Impact of Competing Needs in Hospitals

Competing needs impact quality of care.  In hospitals, the time constraints on nurses lead to waste and worse outcomes.  Hospital staff should expect a stressful job and have strategies to deal with that, but the growing list of expectations from management along with short staffing are making hospitals unnecessarily difficult places to work.  A personal pet peeve of mine that is a direct effect of competing needs on staff, is waste in hospitals.  Rushed nurses do not check rooms for supplies before they go and perform patient care tasks.  Environmental cost is completely neglected to provide single use plastic objects and tools to patients and staff. Why can’t we just teach deep inspiratory breathing instead of giving every single person an incentive spirometer that ends up in a landfill?  My current hospital goes so far as to have a policy to discard all IV tubing after 24 hours.  It makes sense with central lines, but carrying it over to all tubing is just wasteful.  The Code of Ethics in Nursing fails to even mention our impact on the physical environment, but it does promote sound judgment and promoting global health (ANA, 2015). At some point we need to acknowledge the lack of sustainability in the way we use materials and make changes.  Scarcity does promote teamwork and creative efficiency, but staff, patients, and the environment suffer with the current business model in healthcare.

Policy Solutions for Competing Needs

Insurers, particularly Medicare, have too much control over our healthcare system.  The Affordable Care Act improved access to care, but these quality outcome measures have hijacked our healthcare system and made it based on survey results.  One solution would be universal healthcare.  If people are just covered, insurance cannot nitpick over outcome data and have healthcare organizations jumping through hoops to hit benchmarks so they get reimbursed for the care they provide.  This is highly unlikely (if not impossible) in our current political climate even though the United States has higher healthcare costs with worse outcomes compared to countries with universal healthcare.  We have a lower life expectancy, more preventable and chronic conditions, higher maternal and infant mortality, and more suicides than other wealthy and developed countries, all of which have universal healthcare (The Commonwealth Fund, 2023).

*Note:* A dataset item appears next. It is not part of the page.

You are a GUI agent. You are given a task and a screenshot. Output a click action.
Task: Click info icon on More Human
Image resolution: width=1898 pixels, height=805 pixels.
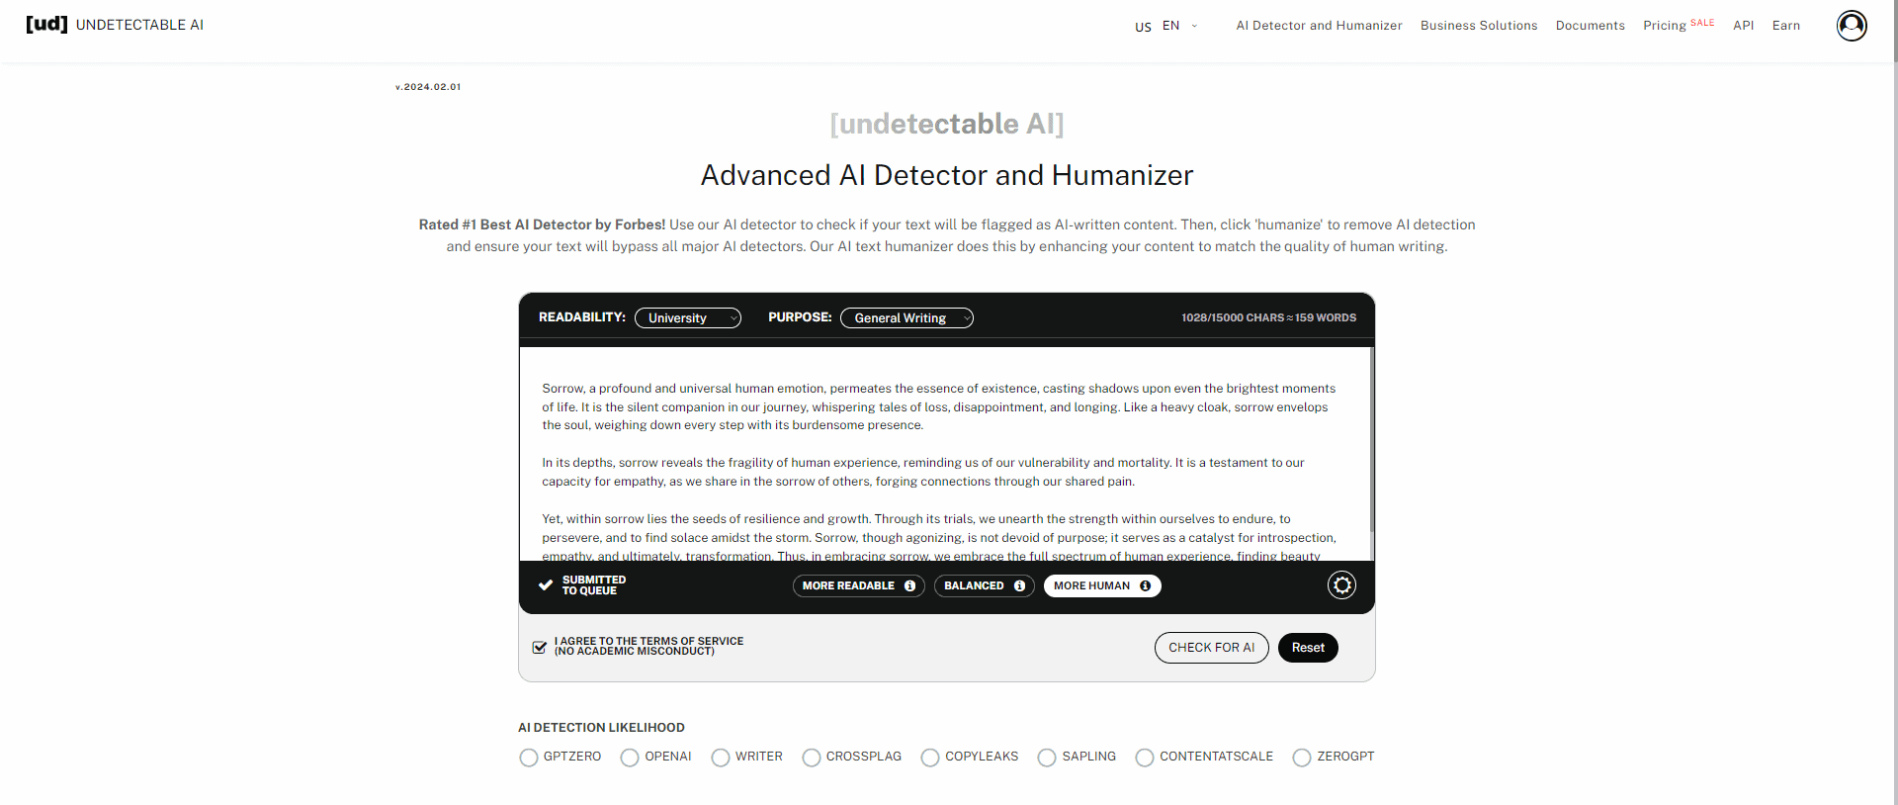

In the meantime, I think a good step would be incentivizing good outcomes, with something like a tax cut, rather than punishing poor outcomes with a loss of reimbursements.  It would foster an environment where organizations were working with staff for something positive, rather than to avoid something negative.  Until then, I am grateful for some experiences with good hospital leadership who find ways to reframe the emphasis on negative outcomes into positive change for the organization.